ЗАДАЧИ
- A) Определите, соответствуют ли фрагменту утверждения (i), (ii) и (iii). Для каждого дайте ответ «да» или «нет» и приведите решающие слова фрагмента дословной цитатой.
(i) Поражение Наполеона под Лейпцигом произошло в 1813 году.
(ii) У британских бунтовщиков есть ясное послание обществу.
(iii) Студенческие демонстрации ноября 2010 года прошли без насилия.
- B) Повторите без изменений отрезок фрагмента от слов «Повторение, по Гегелю, играет» до слов «неким структурным феноменом.» включительно.
- C) Ответьте на вопросы по фрагменту. Ответы пометьте так же, как вопросы.
(i) Как Гегель называл «иррациональный» взрыв деструктивного насилия?
(ii) Чьим убийством были вызваны британские бунты?
(iii) Где Наполеон вновь потерпел поражение после Лейпцига?

=== ВЫБРАННЫЙ ФРАГМЕНТ ===

Повторение, по Гегелю, играет в истории весьма важную роль. Когда что-либо случается один раз, то все еще можно списать на случайность, полагая, что если бы мы действовали в аналогичной ситуации по-другому, то случившегося можно было бы избежать. Но когда повторяется все то же самое вновь – это означает, что происходит некий глубинный исторический процесс. Поражение Наполеона под Лейпцигом в 1813-м казалось простой неудачей. Когда же он вновь потерпел поражение под Ватерлоо, стало ясно, что время его истекло. Все вышесказанное касается и нынешнего финансового кризиса. В сентябре 2008-го кое-кто считал его некой аномалией, которую, якобы, можно исправить с помощью правильного регулирования, и так далее. Сейчас, когда проявляются признаки повторного финансового краха, становится ясно, что мы имеем дело с неким структурным феноменом.
{advert=1}
Нам снова и снова твердят, что мы переживаем кризис долговых обязательств; что мы все должны разделить общее бремя и потуже затянуть пояса. Естественно, все, кроме (очень) богатых. Даже мысль о дополнительном налогообложении богатых считается табу. В качестве аргумента приводится следующее доказательство: если мы поступим таким образом, то богатые более не будут заинтересованы производить инвестиции, тогда будет меньше рабочих мест, а от этого пострадают все. Единственный путь пережить тяжелые времена заключается в том, чтобы бедные еще больше обеднели, а богатые стали еще богаче. Что же должны делать бедные? Что они могут сделать?
Хотя британские бунты и были вызваны убийством Марка Даггана, все согласны, что в них нашли выражение более глубокие проблемы. Какого рода? Как и в случае с поджигателями машин в парижских пригородах 2005-го, у британских бунтовщиков нет какого-либо послания обществу. (В этом состоит их существенная разница с массовыми студенческими демонстрациями ноября 2010-го года, хотя они тоже закончились насилием на улицах – студенты тогда просто давали понять, что они не приемлют реформы системы высшего образования).
Поэтому британские бунты весьма сложно осмыслить в марксистских терминах, как некий пример появления революционного субъекта. Здесь более подходит гегелевский термин «толпа» (rabble) – то есть те, кто находится вне организованного социального пространства; те, кто может выразить свое несогласие лишь с помощью «иррационального» взрыва деструктивного насилия – что Гегель называл «абстрактной негативностью».

=== ИСХОДНЫЕ ДАННЫЕ ===

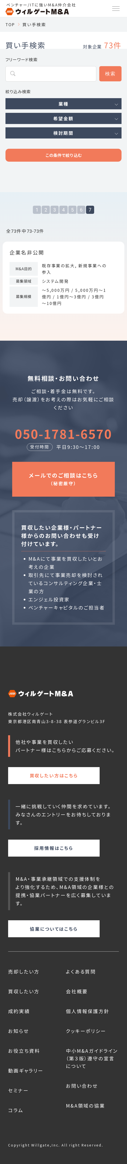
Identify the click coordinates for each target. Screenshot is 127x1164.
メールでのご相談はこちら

===

ОТВЕТЫ ПО ЗАДАЧАМ
- A)
(i) Да: «Поражение Наполеона под Лейпцигом в 1813-м казалось простой неудачей».
(ii) Нет: «у британских бунтовщиков нет какого-либо послания обществу».
(iii) Нет: «хотя они тоже закончились насилием на улицах».

- B)
Повторение, по Гегелю, играет в истории весьма важную роль. Когда что-либо случается один раз, то все еще можно списать на случайность, полагая, что если бы мы действовали в аналогичной ситуации по-другому, то случившегося можно было бы избежать. Но когда повторяется все то же самое вновь – это означает, что происходит некий глубинный исторический процесс. Поражение Наполеона под Лейпцигом в 1813-м казалось простой неудачей. Когда же он вновь потерпел поражение под Ватерлоо, стало ясно, что время его истекло. Все вышесказанное касается и нынешнего финансового кризиса. В сентябре 2008-го кое-кто считал его некой аномалией, которую, якобы, можно исправить с помощью правильного регулирования, и так далее. Сейчас, когда проявляются признаки повторного финансового краха, становится ясно, что мы имеем дело с неким структурным феноменом.

- C)
(i) Абстрактной негативностью.
(ii) Убийством Марка Даггана.
(iii) Под Ватерлоо.